(Exercise material)
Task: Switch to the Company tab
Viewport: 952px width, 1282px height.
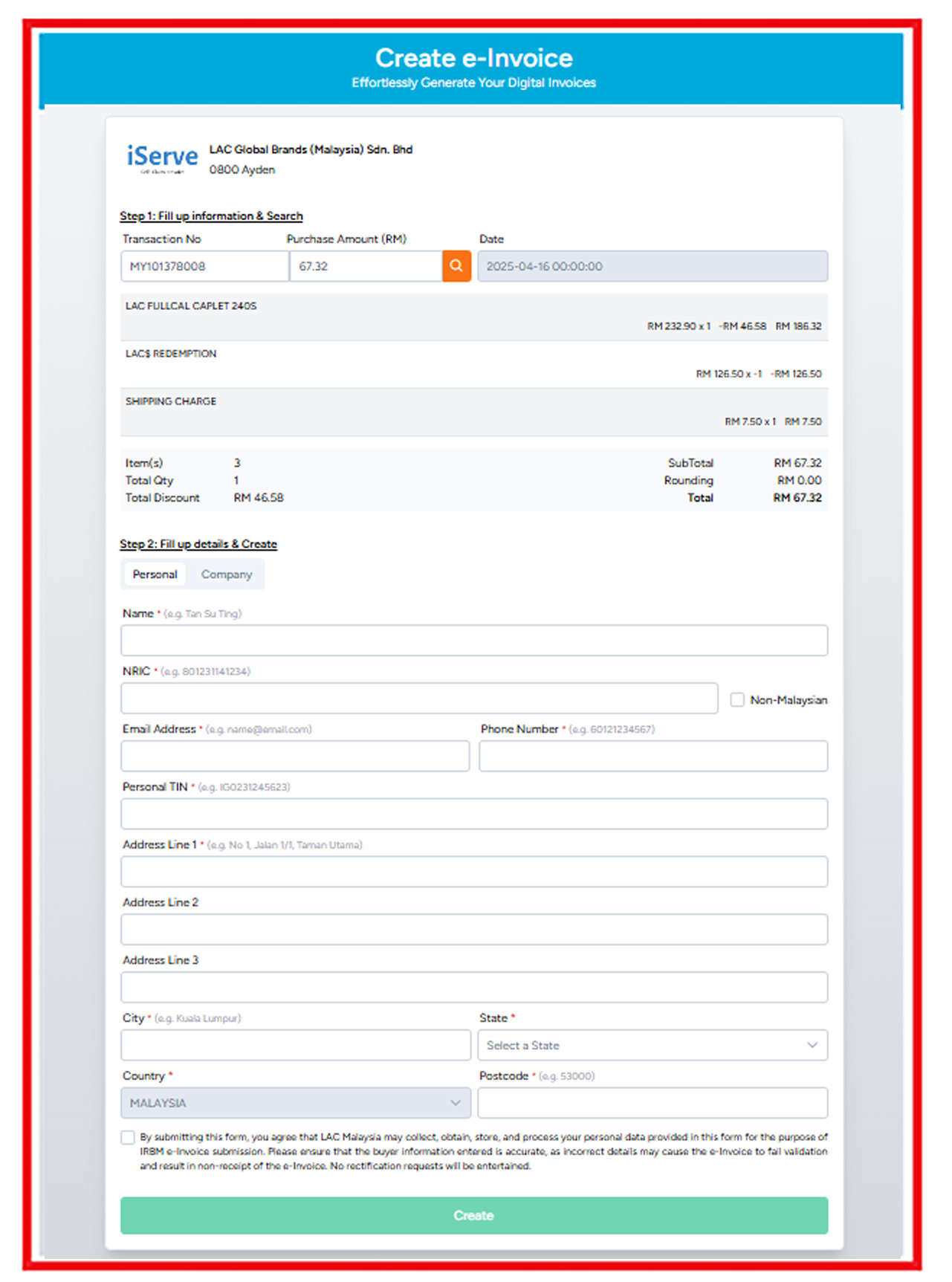Action: [226, 574]
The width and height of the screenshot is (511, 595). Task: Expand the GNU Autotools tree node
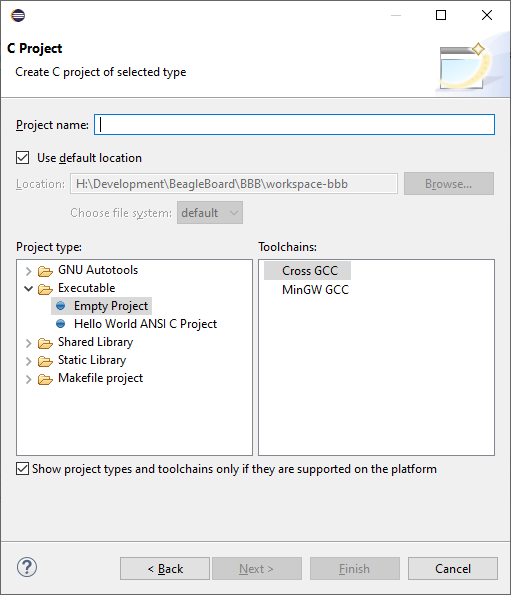(x=28, y=271)
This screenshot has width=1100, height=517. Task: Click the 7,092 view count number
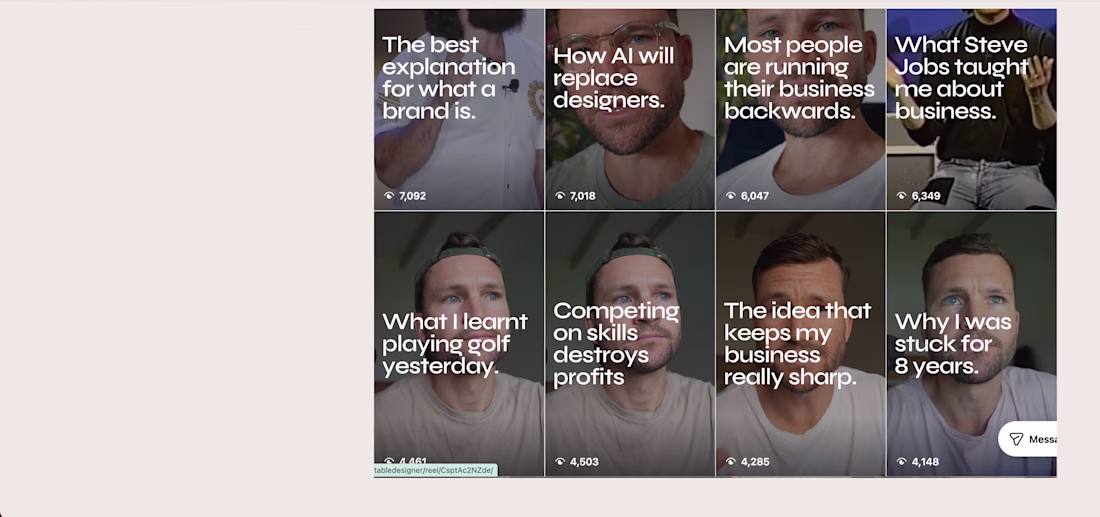(x=412, y=196)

(Your task)
Reproduce exactly, and only, the lines from the one containing "The width and" through the last line of the records above, both included, leaving out any pictures.

(Answer to this problem)
The width and height of the screenshot is (511, 595). Task: Expand the GNU Autotools tree node
(x=28, y=271)
This screenshot has width=1100, height=517. Task: Click the 7,092 view count number
(x=412, y=196)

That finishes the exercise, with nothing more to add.